According to data from the Joint Task Force COVID Shield, the quarantine enforcement arm of the government's coronavirus task force, 211,064 quarantine or curfew violators have been apprehended since enhanced community quarantine was hoisted on March 17. 64,515 were arrested.
Binay in her statement pointed to the "heavy-handed" arrest of more than 100 Filipinos at a bar, the warrantless arrests of jeepney drivers in Caloocan, the arrests of LGBTQIA+ members at a Pride March protest, and the attempted arrest of media intern as examples of "violations of basic health and institutional protocols."

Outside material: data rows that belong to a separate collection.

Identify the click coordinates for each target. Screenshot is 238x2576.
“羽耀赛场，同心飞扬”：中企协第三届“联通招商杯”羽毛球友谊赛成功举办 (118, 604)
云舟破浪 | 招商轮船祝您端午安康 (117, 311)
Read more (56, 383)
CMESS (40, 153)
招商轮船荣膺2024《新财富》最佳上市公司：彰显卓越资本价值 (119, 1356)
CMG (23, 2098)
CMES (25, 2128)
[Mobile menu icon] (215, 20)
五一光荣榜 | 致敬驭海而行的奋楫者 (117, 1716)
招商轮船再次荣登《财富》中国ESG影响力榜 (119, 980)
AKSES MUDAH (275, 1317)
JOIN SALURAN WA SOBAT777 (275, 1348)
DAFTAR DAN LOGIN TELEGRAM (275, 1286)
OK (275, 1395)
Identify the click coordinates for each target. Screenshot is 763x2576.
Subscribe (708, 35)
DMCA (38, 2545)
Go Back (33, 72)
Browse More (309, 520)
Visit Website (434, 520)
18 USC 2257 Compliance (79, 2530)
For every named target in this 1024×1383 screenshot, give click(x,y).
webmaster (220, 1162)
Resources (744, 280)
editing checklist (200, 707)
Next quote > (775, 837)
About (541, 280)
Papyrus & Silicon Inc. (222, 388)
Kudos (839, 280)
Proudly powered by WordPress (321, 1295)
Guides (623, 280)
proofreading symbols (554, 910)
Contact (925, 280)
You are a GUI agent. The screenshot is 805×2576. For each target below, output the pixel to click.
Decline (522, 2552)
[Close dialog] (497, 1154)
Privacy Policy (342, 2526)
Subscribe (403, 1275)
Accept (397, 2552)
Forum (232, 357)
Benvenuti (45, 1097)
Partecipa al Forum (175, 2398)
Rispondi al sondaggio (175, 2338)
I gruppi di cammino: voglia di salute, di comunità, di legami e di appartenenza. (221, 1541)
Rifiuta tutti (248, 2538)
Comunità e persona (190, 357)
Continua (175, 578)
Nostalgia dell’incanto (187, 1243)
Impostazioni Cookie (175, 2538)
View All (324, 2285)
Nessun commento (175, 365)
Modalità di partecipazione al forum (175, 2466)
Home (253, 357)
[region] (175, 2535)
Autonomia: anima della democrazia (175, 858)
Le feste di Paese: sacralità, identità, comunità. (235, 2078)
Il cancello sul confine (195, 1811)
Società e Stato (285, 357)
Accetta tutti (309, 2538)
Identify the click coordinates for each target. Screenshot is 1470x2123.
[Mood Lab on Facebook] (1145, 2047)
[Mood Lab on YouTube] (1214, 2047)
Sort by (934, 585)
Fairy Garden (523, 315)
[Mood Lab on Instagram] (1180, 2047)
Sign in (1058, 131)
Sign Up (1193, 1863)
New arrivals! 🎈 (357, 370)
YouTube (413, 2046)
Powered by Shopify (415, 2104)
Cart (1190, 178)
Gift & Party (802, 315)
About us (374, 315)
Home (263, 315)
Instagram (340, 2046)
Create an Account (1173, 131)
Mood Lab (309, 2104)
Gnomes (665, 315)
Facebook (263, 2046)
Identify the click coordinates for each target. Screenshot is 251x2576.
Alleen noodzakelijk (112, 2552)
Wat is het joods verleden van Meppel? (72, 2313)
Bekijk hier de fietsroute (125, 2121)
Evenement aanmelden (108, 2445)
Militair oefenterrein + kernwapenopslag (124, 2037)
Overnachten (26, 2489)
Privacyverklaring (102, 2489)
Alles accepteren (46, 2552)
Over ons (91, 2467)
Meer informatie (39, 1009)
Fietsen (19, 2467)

The likes of Sen. Koko Pimentel and Police Maj. Gen. Debold Sinas, Metro Manila police chief, face separate raps for breaching quarantine rules themselves, while the latter has gone as far as urging the public to "move on" from the incident after issuing an apology who also denied his wrongdoing.
"The PNP should be aware of its role in public health emergencies. Neither the COVID situation nor the expired Bayanihan Act [give] the police a free pass for frantic policing practices. Actually, they can just expressly issue a reprimand, warning, or caution, but what the public sees is the blatant disregard of civil rights, and violations of health protocols," she said.
"The PNP must take steps in dealing with low-level offenses in its public health response. Don't be excessive to the extent that you need to arrest someone not wearing a mask, or just taking a video or expressing how they feel. People are disproportionately punished while some violators are absolved," she added.